Rather than manually identifying the patterns in a mammogram that drive future cancer, the MIT/MGH team trained a deep-learning model to deduce the patterns directly from the data. Using information from more than 90,000 mammograms, the model detected patterns too subtle for the human eye to detect.

“Since the 1960s radiologists have noticed that women have unique and widely variable patterns of breast tissue visible on the mammogram,” says Lehman. “These patterns can represent the influence of genetics, hormones, pregnancy, lactation, diet, weight loss, and weight gain. We can now leverage this detailed information to be more precise in our risk assessment at the individual level.” Making cancer detection more equitable.

The project also aims to make risk assessment more accurate for racial minorities, in particular. Many early models were developed on white populations, and were much less accurate for other races. The MIT/ MGH model, meanwhile, is equally accurate for white and black women. This is especially important given that black women have been shown to be 42% more likely to die from breast cancer due to a wide range of factors that may include differences in detection and access to health care.

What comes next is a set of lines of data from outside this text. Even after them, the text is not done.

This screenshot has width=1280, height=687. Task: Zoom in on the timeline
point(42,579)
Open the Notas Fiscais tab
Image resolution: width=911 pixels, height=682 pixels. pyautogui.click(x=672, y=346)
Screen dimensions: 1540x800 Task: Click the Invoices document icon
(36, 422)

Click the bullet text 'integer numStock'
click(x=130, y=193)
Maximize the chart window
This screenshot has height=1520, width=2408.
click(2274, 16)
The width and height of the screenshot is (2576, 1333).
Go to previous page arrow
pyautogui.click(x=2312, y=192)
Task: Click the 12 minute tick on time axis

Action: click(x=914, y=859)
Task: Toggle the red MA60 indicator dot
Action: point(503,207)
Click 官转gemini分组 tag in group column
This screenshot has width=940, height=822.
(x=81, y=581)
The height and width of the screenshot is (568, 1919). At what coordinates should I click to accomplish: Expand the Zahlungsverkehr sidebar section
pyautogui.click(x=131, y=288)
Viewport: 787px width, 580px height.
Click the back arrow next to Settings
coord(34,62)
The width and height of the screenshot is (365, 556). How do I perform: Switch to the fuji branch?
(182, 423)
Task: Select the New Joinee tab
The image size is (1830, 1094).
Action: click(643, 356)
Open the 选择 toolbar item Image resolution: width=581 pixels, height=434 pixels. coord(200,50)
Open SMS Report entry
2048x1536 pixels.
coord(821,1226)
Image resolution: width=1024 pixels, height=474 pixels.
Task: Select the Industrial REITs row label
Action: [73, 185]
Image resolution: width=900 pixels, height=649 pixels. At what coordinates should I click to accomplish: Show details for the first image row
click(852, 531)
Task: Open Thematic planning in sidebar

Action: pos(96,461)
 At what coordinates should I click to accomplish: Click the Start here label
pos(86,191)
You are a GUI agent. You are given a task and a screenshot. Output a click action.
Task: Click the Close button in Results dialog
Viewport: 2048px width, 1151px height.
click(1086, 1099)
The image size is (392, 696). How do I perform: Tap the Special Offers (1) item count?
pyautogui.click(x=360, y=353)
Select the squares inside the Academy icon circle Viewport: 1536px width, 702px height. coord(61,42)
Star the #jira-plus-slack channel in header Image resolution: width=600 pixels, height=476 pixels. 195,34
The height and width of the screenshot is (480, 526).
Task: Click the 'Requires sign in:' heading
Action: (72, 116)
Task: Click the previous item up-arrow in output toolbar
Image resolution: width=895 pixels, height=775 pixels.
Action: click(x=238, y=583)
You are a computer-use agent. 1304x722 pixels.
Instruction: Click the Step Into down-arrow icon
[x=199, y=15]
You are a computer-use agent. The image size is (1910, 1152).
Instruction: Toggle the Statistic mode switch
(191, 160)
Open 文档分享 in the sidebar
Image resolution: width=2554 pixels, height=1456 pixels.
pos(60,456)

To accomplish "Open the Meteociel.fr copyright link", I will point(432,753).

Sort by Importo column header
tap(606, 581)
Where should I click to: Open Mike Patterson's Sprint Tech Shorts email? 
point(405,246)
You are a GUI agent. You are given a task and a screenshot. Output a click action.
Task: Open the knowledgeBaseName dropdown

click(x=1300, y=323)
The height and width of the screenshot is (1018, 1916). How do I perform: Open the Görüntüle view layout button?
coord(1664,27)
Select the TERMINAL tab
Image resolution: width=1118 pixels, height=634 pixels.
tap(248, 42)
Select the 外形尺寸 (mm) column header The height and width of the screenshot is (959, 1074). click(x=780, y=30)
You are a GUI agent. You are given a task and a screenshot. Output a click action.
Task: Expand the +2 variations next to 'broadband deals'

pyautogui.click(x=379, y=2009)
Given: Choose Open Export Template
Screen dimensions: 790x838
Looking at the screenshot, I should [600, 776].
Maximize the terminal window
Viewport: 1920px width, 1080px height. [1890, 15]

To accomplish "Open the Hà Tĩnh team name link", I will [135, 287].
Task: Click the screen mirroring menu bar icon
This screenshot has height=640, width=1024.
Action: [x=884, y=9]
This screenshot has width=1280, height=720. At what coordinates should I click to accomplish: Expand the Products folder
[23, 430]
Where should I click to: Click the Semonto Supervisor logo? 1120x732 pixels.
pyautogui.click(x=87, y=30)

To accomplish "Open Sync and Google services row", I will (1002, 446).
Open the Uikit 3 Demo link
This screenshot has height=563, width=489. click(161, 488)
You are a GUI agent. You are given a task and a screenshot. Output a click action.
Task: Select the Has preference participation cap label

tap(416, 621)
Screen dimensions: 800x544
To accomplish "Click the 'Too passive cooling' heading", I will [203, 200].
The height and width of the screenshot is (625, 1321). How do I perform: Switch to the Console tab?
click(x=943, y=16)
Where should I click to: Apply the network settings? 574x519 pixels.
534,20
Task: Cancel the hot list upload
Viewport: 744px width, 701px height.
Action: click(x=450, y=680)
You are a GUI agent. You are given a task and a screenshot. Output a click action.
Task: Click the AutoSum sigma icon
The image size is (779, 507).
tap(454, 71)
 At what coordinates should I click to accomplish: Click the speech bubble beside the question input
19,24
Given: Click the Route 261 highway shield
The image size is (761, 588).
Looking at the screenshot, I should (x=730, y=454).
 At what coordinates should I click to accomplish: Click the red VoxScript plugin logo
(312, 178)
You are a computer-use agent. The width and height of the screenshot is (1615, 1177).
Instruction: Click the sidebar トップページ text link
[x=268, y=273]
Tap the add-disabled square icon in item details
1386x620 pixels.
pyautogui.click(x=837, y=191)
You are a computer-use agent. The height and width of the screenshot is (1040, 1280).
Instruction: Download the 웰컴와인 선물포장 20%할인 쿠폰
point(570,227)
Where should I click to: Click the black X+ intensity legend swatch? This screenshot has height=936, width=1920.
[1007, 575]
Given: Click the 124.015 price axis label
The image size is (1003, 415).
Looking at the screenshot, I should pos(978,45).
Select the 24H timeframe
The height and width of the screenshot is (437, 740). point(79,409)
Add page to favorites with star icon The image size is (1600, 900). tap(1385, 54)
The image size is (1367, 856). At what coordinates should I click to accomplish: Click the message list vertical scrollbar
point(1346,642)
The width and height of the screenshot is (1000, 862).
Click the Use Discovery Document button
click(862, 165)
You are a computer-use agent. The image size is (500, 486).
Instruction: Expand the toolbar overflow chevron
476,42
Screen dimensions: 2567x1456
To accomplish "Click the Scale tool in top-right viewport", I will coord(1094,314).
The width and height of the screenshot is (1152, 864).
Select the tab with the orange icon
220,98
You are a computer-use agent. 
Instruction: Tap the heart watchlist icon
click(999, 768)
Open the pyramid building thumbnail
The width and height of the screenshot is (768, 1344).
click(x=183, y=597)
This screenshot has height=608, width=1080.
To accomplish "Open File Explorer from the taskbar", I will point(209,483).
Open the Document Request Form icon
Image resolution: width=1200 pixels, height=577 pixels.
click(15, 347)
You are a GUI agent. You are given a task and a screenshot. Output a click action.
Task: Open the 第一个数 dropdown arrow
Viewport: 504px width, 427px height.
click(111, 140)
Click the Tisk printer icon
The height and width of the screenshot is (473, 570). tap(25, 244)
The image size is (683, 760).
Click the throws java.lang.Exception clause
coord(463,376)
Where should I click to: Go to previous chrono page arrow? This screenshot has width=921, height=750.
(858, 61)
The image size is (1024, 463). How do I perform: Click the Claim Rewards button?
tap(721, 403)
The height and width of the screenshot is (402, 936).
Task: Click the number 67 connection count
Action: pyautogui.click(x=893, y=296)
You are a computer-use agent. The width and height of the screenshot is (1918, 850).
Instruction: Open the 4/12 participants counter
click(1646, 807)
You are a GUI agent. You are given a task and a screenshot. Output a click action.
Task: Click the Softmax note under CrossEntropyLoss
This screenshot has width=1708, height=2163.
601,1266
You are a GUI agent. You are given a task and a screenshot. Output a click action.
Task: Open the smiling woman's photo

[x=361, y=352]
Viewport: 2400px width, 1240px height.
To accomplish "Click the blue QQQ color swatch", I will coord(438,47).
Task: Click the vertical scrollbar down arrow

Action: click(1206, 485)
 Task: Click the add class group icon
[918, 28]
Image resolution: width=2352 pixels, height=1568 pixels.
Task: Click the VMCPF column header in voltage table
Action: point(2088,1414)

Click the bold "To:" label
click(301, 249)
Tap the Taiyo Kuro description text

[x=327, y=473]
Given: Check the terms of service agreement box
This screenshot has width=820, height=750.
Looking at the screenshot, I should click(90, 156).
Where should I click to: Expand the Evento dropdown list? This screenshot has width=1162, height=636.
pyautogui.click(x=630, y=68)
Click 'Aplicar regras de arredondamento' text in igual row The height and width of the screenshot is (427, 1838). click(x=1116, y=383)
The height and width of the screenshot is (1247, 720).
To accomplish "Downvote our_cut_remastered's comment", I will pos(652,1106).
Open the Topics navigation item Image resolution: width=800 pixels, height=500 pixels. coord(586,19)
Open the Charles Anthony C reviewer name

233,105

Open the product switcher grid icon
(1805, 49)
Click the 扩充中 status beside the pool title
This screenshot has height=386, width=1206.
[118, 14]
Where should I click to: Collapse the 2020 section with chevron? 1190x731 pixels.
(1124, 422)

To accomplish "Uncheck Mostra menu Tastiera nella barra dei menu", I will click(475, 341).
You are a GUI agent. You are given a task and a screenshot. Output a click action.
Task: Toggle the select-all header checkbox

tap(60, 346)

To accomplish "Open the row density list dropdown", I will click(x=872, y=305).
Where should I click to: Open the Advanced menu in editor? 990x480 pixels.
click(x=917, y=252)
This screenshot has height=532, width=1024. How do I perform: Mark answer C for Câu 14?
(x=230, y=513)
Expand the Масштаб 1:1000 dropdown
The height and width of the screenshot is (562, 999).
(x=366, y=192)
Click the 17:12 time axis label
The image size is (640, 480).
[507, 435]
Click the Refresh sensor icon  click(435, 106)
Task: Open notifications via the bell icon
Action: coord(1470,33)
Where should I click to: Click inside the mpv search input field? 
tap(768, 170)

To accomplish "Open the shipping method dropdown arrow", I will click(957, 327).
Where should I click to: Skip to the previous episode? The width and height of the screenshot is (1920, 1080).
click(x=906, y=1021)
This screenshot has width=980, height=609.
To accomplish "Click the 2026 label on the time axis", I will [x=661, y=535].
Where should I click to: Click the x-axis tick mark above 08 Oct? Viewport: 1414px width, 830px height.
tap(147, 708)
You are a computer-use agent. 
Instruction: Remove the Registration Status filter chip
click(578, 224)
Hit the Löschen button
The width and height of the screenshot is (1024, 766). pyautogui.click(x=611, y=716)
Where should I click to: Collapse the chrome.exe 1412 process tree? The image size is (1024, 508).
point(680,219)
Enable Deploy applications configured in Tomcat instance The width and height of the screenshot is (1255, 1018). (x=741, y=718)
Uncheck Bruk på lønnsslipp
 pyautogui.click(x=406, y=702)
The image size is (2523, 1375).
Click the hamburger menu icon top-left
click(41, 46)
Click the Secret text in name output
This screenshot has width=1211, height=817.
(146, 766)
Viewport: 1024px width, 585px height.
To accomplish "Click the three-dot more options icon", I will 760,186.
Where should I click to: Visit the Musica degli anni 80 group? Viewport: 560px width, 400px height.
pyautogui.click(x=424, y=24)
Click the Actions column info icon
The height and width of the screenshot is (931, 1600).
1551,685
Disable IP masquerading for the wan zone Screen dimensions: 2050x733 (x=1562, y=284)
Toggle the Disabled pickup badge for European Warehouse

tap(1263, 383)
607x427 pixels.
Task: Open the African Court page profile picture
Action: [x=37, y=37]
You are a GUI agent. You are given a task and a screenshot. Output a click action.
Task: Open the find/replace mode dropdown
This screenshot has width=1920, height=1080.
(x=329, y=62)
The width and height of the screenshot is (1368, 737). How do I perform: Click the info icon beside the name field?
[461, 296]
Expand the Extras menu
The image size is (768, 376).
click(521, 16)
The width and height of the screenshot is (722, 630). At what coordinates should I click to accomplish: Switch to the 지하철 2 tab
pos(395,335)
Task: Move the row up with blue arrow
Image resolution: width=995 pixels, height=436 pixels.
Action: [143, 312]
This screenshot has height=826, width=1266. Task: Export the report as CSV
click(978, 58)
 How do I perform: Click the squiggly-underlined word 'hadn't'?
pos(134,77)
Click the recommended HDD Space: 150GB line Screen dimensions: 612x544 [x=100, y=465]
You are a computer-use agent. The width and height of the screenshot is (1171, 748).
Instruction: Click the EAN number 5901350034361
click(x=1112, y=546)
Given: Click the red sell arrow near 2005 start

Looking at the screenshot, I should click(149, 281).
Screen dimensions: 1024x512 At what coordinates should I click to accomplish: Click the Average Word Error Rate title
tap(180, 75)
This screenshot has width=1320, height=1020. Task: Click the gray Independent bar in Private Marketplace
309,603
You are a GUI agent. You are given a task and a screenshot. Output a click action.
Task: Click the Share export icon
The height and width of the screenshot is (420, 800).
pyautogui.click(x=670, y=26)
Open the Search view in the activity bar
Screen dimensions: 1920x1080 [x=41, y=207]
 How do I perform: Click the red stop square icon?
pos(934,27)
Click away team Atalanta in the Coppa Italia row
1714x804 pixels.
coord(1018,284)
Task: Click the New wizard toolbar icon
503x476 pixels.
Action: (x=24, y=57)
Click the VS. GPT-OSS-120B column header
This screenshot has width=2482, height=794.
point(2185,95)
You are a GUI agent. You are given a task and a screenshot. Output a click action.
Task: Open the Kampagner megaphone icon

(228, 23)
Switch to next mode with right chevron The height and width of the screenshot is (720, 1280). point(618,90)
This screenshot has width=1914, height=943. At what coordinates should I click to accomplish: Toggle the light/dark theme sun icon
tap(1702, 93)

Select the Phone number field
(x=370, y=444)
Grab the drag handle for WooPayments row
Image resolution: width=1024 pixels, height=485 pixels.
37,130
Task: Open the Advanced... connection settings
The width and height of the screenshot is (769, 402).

“It’s particularly striking that the model performs equally as well for white and black people, which has not been the case with prior tools,” says Allison Kurian, an associate professor of medicine and health research/policy at Stanford University School of Medicine. “If validated and made available for widespread use, this could really improve on our current strategies to estimate risk.”

The model has already been implemented in Massachusetts General Hospital, and the team are in talks with other hospitals across the country and internationally.  Barzilay says their system could also one day enable doctors to use mammograms to see if patients are at a greater risk for other health problems, like cardiovascular disease or other cancers. The researchers are eager to apply the models to other diseases and ailments, and especially those with less effective risk models, like pancreatic cancer.

“Our goal is to make these advancements a part of the standard of care,” says Yala. “By predicting who will develop cancer in the future, we can hopefully save lives and catch cancer before symptoms ever arise.”

Regina Barzilay is the Delta Electronics Professor at CSAIL and the Department of Electrical Engineering and Computer Science at MIT and a member of the Koch Institute for Integrative Cancer Research at MIT.